À l’heure où le XXIesiècle achève son premier quart sur fond de dénigrement de l’« identitaire », on se sent bien loin de cette époque où il y avait lieu de mettre en scène des gens ordinaires qui voient une substance évidente dans l’idée de nation canadienne-française et qui montrent du doigt « les Anglais » comme ennemis. Et pourtant. Le monde mondialisé d’aujourd’hui n’est-il pas celui que commentent déjà les pêcheurs de l’île aux Coudres lorsqu’ils dénoncent les grandes entreprises qui les dépouillent de leurs moyens de subsistance et de leur mode de vie, qu’il s’agisse de la pêche, de la construction de navires ou du transport du bois ? « Eux autres ils ont de l’argent, ils s’en fichent ! C’est les capitaux qui manquent. » Les bateaux géants, dorénavant, passent loin devant l’île aux Coudres, sans s’y arrêter, ni d’ailleurs en partir.
La fibre nationaliste de Perrault s’exprime aussi dans les images qu’il rapporte de Moncton, où il a filmé les manifestations d’étudiants réclamant le bilinguisme de la ville. Le mépris avec lequel ils sont reçus par la classe dominante anglophone préfigure pour Perrault ce qui attend les Québécois s’ils ne mettent pas le poing sur la table. Des pêcheurs de l’île aux Coudres aux Acadiens de Moncton, c’est de la fragilité des groupes opprimés qu’il est question, mais teintée d’un discours nationaliste, et c’est bien ce qui détone avec l’époque d’aujourd’hui.
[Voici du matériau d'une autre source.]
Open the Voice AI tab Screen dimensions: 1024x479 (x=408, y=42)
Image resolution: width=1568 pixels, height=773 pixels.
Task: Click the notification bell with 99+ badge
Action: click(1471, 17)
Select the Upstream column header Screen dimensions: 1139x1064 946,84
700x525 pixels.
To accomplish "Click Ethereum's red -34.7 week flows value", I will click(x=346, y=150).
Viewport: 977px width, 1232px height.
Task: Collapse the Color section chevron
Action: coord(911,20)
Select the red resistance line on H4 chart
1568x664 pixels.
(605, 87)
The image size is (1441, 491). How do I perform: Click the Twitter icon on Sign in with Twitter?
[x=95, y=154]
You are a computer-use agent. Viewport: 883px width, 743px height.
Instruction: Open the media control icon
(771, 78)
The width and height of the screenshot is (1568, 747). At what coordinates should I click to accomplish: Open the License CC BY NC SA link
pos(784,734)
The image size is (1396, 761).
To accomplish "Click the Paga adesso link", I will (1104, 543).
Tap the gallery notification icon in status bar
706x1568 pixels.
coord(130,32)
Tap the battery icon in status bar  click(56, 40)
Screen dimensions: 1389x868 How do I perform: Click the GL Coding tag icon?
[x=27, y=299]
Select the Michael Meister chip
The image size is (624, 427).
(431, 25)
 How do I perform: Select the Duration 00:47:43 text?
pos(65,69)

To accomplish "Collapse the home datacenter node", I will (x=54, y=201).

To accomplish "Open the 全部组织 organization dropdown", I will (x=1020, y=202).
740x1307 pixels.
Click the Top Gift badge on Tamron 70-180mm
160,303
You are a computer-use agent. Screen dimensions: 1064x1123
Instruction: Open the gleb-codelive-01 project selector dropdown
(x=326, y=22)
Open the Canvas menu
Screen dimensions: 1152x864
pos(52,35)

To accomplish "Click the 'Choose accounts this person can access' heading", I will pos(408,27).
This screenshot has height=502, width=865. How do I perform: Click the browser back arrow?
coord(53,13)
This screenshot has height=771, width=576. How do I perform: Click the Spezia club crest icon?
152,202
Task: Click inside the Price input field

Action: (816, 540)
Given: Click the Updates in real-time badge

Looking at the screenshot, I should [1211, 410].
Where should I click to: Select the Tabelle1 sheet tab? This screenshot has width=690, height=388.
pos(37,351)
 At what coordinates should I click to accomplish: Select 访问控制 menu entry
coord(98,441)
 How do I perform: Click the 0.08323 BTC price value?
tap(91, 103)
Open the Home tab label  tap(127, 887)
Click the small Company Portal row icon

Pour les protagonistes de Perrault – et pour le cinéaste lui-même –, la solution s’ancre obligatoirement dans le passé, même si l’avenir reste à bâtir.
L’ouvrage de Bureau Meunier, émaillé de citations colorées tirées des films de Perrault, se lit bien. On aurait peut-être aimé en introduction une simple description des cinq œuvres étudiées avant l’analyse transversale, mais il reste que, malgré un style un peu scolaire, l’auteur nous plonge efficacement dans cette époque qui en a peut-être plus à nous apprendre qu’on ne veut bien se l’avouer.